What are the Different Types of Veterinary Technician Jobs?

A veterinary clinic’s hierarchy is clearly defined. Each team member has a specific role to play in ensuring that the clinic runs smoothly in order to provide high-quality care to clients and patients. Veterinary technician jobs necessitate adaptability, character strength, and compassion. In a veterinary team’s hierarchy, the vet tech is above the vet tech assistant but below the veterinarian. It’s a good idea to have at least a basic understanding of what a veterinary technician does before enrolling in veterinary technician classes.

Each vet technician goes through two to four years of schooling in an accredited vet tech degree program, according to the American Veterinary Medical Association. After completing a vet tech program, the technician takes a national exam and registers for work in his or her geographic region if he or she passes. Vet techs are designated as NVTs (National Veterinary Technicians), CVTs (certified veterinary technicians), RVTs (registered veterinary technicians), or LVTs (licensed veterinary technicians) (licensed veterinary technician). These credentials differ depending on where you are, but they all refer to the same job title and training.
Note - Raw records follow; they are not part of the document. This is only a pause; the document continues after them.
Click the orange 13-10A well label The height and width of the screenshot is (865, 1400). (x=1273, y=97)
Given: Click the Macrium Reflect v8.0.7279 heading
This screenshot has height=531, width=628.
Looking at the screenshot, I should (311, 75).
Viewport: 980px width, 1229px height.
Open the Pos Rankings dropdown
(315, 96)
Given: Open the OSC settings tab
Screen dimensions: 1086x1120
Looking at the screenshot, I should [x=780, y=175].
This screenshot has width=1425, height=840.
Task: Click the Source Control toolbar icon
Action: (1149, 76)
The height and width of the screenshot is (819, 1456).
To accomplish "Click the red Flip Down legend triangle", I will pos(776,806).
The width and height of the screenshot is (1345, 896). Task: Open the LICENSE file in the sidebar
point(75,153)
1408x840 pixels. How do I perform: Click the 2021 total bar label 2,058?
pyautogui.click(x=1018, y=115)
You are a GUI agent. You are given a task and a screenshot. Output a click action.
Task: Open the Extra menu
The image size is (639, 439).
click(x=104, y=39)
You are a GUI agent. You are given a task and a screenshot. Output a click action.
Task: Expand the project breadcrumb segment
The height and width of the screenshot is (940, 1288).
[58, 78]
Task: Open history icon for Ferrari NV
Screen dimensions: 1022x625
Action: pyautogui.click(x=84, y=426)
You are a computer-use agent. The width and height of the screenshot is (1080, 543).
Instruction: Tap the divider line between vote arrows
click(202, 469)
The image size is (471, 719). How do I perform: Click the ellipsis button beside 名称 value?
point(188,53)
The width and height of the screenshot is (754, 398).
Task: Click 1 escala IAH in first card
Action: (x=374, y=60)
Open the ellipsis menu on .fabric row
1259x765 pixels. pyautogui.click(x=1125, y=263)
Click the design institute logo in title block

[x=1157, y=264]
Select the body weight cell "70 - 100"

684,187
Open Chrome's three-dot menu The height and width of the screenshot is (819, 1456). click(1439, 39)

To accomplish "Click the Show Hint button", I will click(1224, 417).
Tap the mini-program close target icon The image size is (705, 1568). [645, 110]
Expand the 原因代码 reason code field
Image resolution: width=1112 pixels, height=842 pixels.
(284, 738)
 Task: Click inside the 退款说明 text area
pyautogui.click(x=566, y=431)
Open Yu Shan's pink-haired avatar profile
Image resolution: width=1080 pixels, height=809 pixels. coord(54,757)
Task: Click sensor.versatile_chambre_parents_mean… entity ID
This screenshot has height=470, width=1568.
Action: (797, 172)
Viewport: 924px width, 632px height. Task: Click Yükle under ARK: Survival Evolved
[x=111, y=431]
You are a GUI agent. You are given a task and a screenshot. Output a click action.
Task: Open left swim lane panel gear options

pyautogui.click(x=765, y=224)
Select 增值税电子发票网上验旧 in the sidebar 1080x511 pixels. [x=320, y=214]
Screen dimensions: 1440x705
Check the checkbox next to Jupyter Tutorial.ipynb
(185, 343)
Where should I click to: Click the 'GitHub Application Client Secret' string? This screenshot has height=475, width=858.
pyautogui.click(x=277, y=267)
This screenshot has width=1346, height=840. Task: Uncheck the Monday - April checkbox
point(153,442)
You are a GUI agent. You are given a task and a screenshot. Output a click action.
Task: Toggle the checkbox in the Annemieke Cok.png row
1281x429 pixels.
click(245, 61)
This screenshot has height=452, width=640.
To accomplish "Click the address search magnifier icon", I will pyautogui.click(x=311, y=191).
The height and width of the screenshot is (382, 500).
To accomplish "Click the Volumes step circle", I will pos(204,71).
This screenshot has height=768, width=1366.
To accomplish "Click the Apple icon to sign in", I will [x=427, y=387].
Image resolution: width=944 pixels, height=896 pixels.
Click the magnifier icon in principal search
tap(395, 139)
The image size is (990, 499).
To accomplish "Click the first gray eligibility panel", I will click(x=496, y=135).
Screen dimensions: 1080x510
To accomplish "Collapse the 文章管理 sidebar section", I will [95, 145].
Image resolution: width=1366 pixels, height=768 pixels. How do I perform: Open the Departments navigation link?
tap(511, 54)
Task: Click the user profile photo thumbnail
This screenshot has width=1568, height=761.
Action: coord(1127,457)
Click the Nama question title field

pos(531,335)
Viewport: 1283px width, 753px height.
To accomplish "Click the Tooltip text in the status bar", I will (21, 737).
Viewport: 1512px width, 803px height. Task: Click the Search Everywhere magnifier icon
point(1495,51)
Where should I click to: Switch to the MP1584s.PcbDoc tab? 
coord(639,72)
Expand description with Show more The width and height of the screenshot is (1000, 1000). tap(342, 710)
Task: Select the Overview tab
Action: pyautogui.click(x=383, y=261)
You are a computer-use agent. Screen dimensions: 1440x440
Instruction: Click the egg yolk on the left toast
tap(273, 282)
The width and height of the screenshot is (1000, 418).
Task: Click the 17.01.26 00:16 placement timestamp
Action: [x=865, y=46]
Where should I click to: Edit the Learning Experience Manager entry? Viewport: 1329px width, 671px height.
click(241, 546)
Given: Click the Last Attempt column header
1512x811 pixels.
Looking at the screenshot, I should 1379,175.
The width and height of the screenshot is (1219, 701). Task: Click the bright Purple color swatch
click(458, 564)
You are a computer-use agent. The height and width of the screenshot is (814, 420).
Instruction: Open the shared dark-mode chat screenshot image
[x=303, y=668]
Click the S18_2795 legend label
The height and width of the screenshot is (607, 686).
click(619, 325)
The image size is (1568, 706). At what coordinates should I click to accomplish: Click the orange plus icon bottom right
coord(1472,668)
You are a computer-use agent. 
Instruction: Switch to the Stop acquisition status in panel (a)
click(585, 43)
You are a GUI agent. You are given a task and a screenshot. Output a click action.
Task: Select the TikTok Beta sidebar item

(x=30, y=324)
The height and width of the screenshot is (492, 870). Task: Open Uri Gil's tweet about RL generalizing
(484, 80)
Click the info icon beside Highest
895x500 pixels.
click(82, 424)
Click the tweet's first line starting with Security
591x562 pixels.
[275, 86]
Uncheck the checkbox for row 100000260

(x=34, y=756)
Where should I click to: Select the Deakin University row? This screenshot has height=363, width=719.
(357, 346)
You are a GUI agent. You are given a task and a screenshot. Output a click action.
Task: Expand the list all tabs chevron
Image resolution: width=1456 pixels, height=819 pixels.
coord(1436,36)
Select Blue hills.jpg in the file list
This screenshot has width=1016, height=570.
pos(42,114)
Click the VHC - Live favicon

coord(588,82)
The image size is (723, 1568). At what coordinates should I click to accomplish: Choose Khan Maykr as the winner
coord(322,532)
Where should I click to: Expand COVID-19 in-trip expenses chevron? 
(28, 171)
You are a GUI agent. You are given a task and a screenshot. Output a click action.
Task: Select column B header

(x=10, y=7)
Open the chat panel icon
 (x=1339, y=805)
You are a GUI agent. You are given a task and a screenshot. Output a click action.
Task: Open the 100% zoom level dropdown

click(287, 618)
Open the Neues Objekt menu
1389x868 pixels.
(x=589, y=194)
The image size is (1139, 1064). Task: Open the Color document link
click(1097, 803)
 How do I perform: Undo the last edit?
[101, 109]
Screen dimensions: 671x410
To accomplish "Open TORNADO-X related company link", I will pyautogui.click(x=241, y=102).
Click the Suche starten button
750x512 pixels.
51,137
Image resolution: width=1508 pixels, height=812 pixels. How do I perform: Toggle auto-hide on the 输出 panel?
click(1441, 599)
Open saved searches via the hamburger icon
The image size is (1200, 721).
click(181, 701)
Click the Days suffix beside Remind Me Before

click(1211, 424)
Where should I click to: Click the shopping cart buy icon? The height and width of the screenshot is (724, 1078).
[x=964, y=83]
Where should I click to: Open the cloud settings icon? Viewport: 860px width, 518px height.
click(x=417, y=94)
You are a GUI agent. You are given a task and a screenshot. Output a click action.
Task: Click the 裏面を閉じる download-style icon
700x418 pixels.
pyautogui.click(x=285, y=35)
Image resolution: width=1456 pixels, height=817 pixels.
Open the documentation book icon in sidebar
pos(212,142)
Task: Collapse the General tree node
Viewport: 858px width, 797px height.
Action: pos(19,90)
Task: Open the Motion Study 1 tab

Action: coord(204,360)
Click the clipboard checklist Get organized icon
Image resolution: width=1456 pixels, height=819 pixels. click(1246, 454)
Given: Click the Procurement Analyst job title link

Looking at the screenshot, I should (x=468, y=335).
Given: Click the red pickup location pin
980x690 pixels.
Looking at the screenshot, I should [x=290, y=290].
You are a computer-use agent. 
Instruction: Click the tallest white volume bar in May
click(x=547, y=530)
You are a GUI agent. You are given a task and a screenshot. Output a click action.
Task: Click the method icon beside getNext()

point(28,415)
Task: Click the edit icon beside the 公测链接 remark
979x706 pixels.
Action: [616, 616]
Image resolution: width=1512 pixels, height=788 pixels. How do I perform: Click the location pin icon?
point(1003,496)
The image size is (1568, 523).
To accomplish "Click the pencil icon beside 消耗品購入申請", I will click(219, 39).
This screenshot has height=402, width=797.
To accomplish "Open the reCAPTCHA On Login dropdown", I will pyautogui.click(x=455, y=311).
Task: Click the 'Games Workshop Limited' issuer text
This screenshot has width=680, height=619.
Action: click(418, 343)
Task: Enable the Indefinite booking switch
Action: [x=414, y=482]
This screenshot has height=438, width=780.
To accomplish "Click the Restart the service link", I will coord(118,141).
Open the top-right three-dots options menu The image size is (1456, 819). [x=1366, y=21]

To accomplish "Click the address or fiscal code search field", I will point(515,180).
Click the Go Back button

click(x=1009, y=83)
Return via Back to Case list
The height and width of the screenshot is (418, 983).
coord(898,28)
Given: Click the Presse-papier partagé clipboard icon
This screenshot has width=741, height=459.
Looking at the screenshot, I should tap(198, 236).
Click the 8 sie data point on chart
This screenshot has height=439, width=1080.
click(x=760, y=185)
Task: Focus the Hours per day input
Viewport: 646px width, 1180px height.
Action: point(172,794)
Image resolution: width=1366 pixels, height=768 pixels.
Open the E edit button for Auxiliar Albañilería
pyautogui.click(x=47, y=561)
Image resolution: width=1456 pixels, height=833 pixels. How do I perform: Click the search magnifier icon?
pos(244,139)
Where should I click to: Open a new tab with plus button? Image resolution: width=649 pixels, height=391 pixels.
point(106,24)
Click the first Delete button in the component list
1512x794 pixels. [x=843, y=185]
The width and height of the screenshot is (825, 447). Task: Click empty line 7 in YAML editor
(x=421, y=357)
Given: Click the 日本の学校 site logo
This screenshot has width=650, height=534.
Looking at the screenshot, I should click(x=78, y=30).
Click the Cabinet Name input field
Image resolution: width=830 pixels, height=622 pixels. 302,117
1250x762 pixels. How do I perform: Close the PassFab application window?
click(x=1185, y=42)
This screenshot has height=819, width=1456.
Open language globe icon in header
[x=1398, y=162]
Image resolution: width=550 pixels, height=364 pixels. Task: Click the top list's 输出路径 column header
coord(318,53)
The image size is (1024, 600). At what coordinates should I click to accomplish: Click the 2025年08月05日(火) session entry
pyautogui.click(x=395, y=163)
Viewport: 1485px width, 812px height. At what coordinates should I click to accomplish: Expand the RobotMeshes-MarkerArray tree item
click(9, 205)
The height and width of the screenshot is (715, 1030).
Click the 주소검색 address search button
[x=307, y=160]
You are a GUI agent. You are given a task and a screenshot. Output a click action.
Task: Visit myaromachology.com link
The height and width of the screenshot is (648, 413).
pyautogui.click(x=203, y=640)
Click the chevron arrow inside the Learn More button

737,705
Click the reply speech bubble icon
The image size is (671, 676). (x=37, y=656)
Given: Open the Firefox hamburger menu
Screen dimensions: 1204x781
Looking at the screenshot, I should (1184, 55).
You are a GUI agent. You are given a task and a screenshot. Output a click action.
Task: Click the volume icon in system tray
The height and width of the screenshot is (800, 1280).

A veterinary technician assistant is a person who has not completed the required veterinary technician training or licensing procedures. These individuals assist technicians in carrying out their responsibilities. In general, veterinary technicians can do everything except diagnose, prognose, prescribe treatment, and perform surgery. This means that veterinary technicians, including vet technician assistants, are responsible for a wide range of tasks throughout the workday.

Cleaning kennels and dog runs is a common task for vet techs, as are more skilled tasks like taking blood samples and administering medication, as well as assisting with surgery or administering and monitoring anesthesia. Some vet techs specialize in client-facing tasks, such as working the front desk, informing clients about the doctor’s instructions, or filing records. Others only work with patients, taking vital signs, restraints, and lab work. Most technicians do a combination of these tasks. All of these skills, as well as others, are taught in veterinary technician classes, so each tech is prepared to perform these tasks if the need arises.

There are specialized areas a technician can learn about in addition to standard veterinary technician jobs. These specialties necessitate additional education and range from large animal care to exotic animal care to anesthesia and nutrition. Training in a specialized field can assist aspiring veterinary technicians in obtaining higher-paying or more prestigious positions.